Je crains que la guerre Russie-Ukraine, surtout si elle se maintient dans la durée, n’ait des retombées négatives sur les prix des produits pétroliers et, par extension, sur les prix des produits fabriqués à l’étranger. La Russie aujourd’hui est le troisième producteur mondial de pétrole et le deuxième plus grand exportateur avec environ 5 millions de barils par jour de pétrole brut, représentant 12 % du commerce mondial. Les compagnies maritimes spécialisées dans le transport des conteneurs vont appliquer en crescendo des surcharges sur les tarifs de fret pour couvrir les hausses successives des produits pétroliers. Déjà que les tarifs de fret ont pris l’ascenseur depuis l’émergence de la Covid-19, cette tendance à la hausse pourrait s’accentuer.

En mars 2020, pour faire venir un conteneur de 40 pieds d’un des principaux ports de Chine (Shanghai, Shenzhen ou Ningbo) à PortLouis, le fret maritime s’élevait à 1 958 dollars américains. Actuellement, cela coûte 11 000 dollars américains. Certes, cela a légèrement baissé par rapport à février 2022 quand le prix atteignait 14 470 dollars américains pour un conteneur de 40 pieds de long, mais c’était avant que le conflit russo-ukrainien ne vienne jouer les trouble-fête.

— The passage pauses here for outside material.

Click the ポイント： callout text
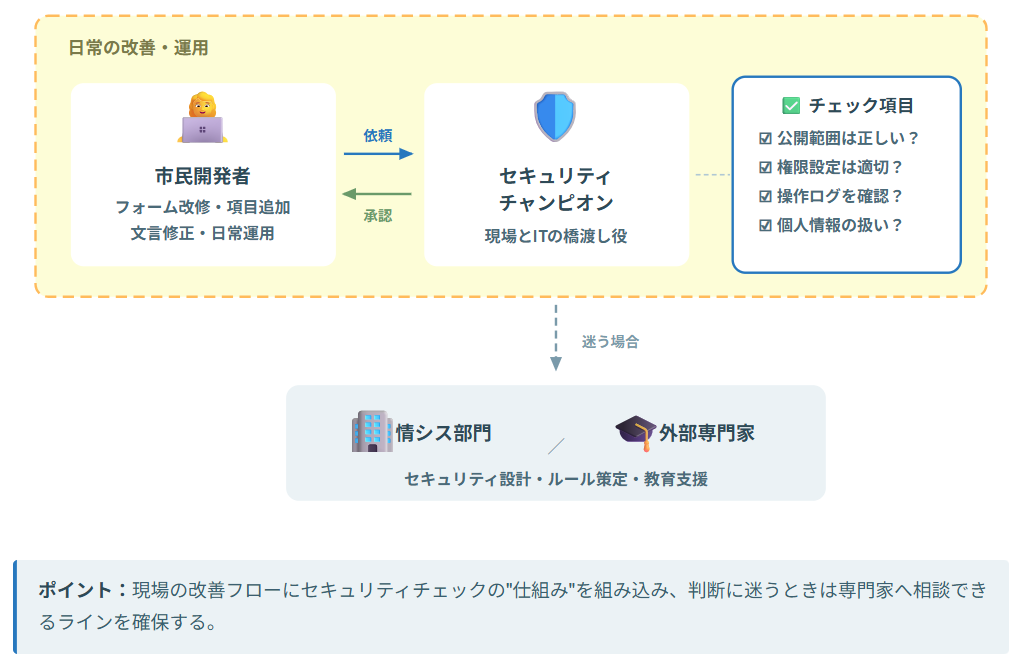 click(x=84, y=590)
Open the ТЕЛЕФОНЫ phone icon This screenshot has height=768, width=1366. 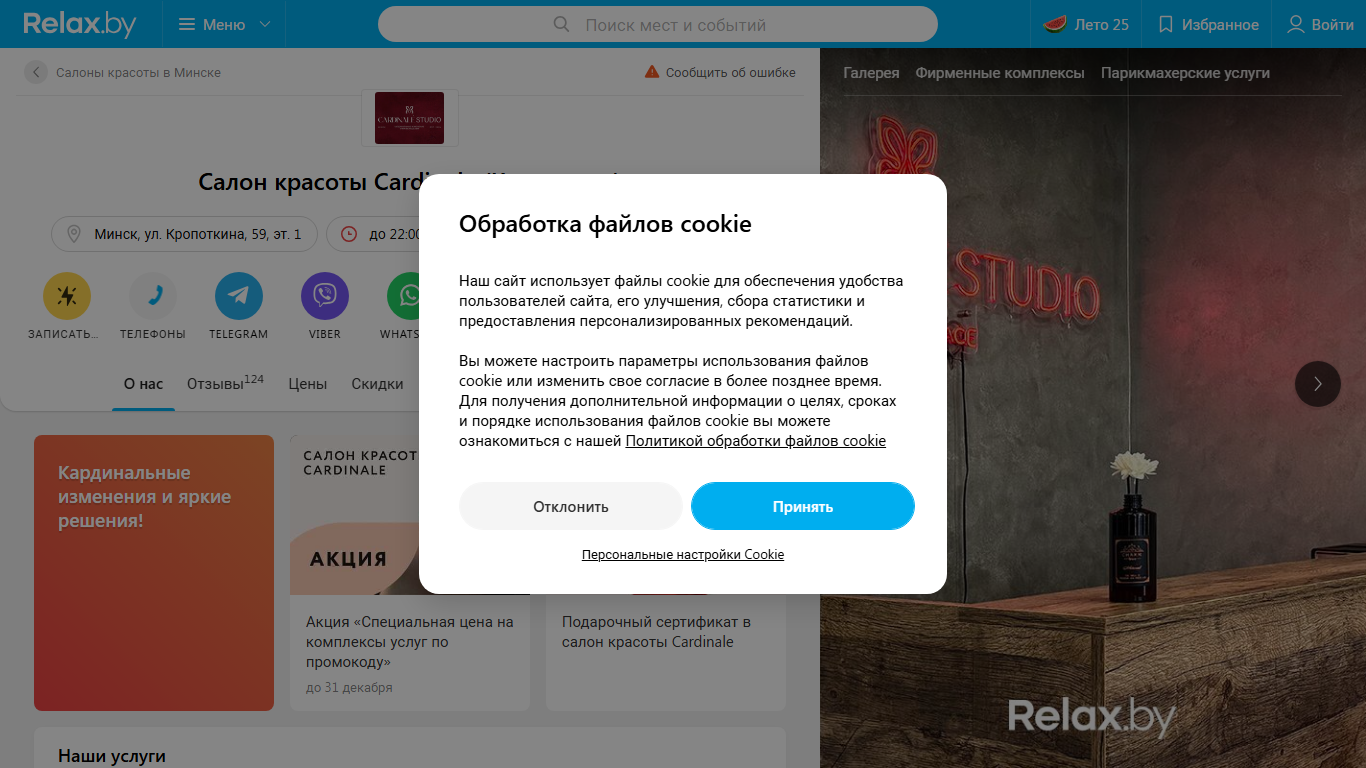[x=153, y=296]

Pour s’adapter à ces perturbations dans l’environnement externe de notre compagnie et sur lesquelles nous n’avons aucun contrôle, nous essayons d’anticiper en ayant plusieurs plans en back-up. Nous conseillons à nos clients les trajets les plus fiables qui respecteront les échéances de livraison ou d’approvisionnement. Parfois, nous leur proposons des routes alternatives ou d’explorer de nouveaux marchés, surtout pour s’approvisionne

Le coût du transport des marchandises a directement impacté le portefeuille des consommateurs. Selon vous, quelles sont les mesures pouvant soulager vos activités et celles des consommateurs en cette période d’incertitude ?

La flambée des prix de la plupart des produits a été provoquée non seulement par la hausse des tarifs de fret maritime, mais aussi par des hausses des prix de vente par les fournisseurs dans les pays d’origine. Cette conjugaison de facteurs a eu des effets terribles sur le pouvoir d’achat des Mauriciens, surtout des classes ouvrière et moyenne. On risque d’entrer dans un cercle vicieux. Lorsque le disposable income des familles mauriciennes diminue, elles achètent moins et les volumes de produits importés risquent aussi de diminuer. Si certaines compagnies maritimes internationales n’obtiennent pas une masse critique suffisamment attrayante pour elles, elles pourraient espacer davantage la fréquence des escales de leurs navires à Port-Louis et/ou revoir à la hausse leurs tarifs de fret.

«Les grosses compagnies internationales tendent à ne plus desservir des ports secondaires comme Port-Louis en liaison directe»

 Quels sont les marchés sur lesquels votre entreprise est présente ?

MC Easy Freight Co Ltd est une totale solution provider en logistique. Nous couvrons tous les besoins des importateurs et exportateurs mauriciens, quels que soient la taille de l’entreprise, le budget, la destination ou le pays d’origine. Ce n’est pas un hasard que nous nous sommes hissés parmi les dix plus grosses compagnies de logistique à l’île Maurice en termes de chiffre d’affaires. Et nous continuons d’apporter un service personnalisé et taillé sur mesure à chacun de nos clients. C’est tout cela qui nous différencie des autres. Par ailleurs, MC Easy Freight peut s’appuyer sur son réseau d’agents internationaux. Nos agents opèrent actuellement des bureaux dans plus de 100 pays à travers le monde et nous nous faisons un devoir d’enlever tout le stress de la gestion de la logistique des épaules de nos clients afin qu’ils puissent se concentrer sur le cœur de métier.